Se você me dissesse há cinco anos que eu assistiria à Copa do Mundo de 2026 de graça, no YouTube, com imagem cristalina e no conforto do meu sofá, eu diria que você estava louco. Na lógica atual do futebol moderno, a tendência era que tivéssemos que assinar um streaming exclusivo para cada grupo da competição.
Mas o herói improvável do trabalhador cansado não veste capa; ele veste o logo de uma casa de apostas de Curaçao.

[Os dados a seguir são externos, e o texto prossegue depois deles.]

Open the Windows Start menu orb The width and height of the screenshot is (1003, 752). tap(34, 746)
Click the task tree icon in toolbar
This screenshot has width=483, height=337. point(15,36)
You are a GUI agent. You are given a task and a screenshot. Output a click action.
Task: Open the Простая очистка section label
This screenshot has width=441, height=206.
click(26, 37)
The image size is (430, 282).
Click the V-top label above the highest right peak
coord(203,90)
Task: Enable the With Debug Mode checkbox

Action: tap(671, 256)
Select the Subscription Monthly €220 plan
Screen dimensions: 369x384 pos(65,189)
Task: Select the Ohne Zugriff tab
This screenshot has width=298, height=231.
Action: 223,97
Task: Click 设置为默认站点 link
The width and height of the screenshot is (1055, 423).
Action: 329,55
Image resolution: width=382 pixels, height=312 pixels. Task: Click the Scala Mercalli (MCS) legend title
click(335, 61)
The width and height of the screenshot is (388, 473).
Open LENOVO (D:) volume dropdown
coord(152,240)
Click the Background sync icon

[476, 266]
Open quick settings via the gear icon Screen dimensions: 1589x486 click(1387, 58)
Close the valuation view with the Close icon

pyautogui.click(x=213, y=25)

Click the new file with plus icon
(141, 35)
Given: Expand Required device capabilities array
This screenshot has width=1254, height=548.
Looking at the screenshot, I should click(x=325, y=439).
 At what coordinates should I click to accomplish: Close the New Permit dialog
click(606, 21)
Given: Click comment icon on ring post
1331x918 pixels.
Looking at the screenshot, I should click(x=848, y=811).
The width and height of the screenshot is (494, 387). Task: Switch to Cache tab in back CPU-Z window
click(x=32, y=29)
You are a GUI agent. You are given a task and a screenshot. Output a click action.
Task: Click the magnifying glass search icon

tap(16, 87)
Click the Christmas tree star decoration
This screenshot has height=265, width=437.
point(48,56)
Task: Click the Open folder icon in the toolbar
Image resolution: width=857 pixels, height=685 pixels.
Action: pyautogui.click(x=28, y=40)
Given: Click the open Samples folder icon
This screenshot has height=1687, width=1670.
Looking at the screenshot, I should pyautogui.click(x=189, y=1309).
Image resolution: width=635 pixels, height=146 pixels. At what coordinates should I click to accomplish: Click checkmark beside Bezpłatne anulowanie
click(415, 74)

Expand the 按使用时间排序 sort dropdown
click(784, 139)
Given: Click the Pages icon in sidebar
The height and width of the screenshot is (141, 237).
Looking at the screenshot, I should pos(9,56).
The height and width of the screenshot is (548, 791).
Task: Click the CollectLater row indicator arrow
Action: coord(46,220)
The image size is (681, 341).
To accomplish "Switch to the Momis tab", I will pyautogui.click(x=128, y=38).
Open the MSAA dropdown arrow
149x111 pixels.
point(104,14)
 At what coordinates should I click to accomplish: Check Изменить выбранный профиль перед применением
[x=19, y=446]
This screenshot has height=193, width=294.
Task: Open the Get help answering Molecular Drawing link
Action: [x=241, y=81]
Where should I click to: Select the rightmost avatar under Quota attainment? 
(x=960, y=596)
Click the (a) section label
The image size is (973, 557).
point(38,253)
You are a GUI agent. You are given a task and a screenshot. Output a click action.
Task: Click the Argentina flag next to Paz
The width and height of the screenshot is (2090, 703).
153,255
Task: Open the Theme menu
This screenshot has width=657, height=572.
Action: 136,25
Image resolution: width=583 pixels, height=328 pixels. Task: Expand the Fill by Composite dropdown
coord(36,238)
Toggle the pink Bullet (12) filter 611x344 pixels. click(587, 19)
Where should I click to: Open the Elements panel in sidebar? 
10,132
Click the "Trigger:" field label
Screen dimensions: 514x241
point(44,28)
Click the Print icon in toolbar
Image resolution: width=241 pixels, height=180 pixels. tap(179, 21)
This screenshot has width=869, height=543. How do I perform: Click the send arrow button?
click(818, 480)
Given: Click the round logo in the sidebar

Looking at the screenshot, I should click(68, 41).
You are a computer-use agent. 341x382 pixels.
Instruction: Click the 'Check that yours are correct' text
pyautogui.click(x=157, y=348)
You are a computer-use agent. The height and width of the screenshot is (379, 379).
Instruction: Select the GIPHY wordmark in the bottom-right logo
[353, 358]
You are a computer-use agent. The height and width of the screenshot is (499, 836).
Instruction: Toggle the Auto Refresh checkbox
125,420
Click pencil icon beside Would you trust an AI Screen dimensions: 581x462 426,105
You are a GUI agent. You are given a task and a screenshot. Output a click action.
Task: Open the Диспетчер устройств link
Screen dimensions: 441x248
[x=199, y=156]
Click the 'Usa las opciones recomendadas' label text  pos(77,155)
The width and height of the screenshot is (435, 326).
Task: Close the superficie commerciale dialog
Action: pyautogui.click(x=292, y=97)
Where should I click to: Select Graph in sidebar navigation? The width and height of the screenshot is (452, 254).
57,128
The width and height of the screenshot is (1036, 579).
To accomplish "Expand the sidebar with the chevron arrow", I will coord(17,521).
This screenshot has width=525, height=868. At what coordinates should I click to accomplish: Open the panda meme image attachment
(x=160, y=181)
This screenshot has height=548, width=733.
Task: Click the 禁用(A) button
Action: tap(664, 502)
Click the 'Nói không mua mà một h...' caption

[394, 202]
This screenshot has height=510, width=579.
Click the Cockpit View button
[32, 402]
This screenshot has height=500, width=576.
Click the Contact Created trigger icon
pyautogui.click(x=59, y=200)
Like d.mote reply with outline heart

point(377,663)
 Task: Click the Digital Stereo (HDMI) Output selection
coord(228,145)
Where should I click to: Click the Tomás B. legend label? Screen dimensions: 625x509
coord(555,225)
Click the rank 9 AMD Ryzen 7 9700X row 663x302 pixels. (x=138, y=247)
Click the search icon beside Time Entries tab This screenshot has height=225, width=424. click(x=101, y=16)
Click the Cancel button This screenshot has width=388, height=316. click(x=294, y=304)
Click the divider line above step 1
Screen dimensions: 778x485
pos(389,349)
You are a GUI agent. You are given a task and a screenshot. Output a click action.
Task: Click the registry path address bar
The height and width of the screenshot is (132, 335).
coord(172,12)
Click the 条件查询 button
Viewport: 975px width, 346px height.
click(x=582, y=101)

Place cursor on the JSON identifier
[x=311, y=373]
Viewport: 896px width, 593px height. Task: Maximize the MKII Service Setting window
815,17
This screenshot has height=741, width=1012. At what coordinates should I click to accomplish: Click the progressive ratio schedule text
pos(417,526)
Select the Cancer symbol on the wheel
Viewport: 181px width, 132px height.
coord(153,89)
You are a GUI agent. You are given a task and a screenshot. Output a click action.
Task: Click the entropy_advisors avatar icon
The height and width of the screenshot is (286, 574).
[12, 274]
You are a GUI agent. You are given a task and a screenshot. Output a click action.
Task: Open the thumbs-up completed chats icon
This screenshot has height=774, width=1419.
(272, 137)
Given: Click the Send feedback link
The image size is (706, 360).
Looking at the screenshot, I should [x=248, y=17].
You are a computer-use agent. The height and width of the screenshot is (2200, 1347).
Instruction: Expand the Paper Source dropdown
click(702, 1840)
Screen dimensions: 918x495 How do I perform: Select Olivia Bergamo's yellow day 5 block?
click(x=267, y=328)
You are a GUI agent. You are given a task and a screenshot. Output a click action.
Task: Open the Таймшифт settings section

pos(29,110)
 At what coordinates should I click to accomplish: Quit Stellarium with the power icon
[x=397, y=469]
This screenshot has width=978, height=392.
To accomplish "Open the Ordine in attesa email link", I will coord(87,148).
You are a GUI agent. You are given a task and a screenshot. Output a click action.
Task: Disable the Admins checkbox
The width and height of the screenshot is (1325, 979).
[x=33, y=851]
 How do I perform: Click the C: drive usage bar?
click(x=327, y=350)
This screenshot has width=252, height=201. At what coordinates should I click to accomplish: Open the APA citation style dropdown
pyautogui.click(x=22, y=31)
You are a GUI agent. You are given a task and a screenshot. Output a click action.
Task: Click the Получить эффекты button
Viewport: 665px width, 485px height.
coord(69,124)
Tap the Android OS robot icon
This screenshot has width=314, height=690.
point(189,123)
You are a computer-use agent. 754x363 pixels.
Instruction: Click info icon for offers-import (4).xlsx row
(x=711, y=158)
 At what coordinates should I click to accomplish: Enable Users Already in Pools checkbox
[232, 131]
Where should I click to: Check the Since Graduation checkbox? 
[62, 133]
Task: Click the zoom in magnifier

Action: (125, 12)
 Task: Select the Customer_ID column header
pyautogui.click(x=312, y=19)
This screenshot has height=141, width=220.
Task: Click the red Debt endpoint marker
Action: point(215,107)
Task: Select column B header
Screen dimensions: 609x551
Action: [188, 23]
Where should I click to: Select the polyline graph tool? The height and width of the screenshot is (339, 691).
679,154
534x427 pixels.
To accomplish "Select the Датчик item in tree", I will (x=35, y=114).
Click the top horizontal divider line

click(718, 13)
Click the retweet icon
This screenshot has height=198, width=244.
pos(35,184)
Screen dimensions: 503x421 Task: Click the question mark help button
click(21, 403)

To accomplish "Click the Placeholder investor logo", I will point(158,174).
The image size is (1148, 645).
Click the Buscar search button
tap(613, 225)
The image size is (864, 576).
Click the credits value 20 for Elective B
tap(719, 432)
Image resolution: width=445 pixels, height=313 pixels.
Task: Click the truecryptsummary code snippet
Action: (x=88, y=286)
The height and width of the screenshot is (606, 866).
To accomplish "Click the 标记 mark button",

Enquanto para assistir ao Brasileirão a gente precisa financiar o Premiere, e para ver a Premier League é obrigatório assinar a Disney para dar de comer aos canais ESPN, a CazéTV ligou o foda-se institucional e bancou a nossa alegria com o dinheiro do “green”. É a mais pura poesia do capitalismo tardio: o cidadão perde o dinheiro no Tigrinho na terça-feira para que o Casimiro transmita o jogo do Brasil de graça na quinta.
Se o preço que eu tenho que pagar para não abrir a carteira é aguentar um QR Code de bônus de boas-vindas piscando na tela e o narrador gritando “faz a boa!”, honestamente? Já deixei o meu obrigado e o meu respeito. Entre o monopólio pago e a farra das bets, eu fico com o streaming gratuito.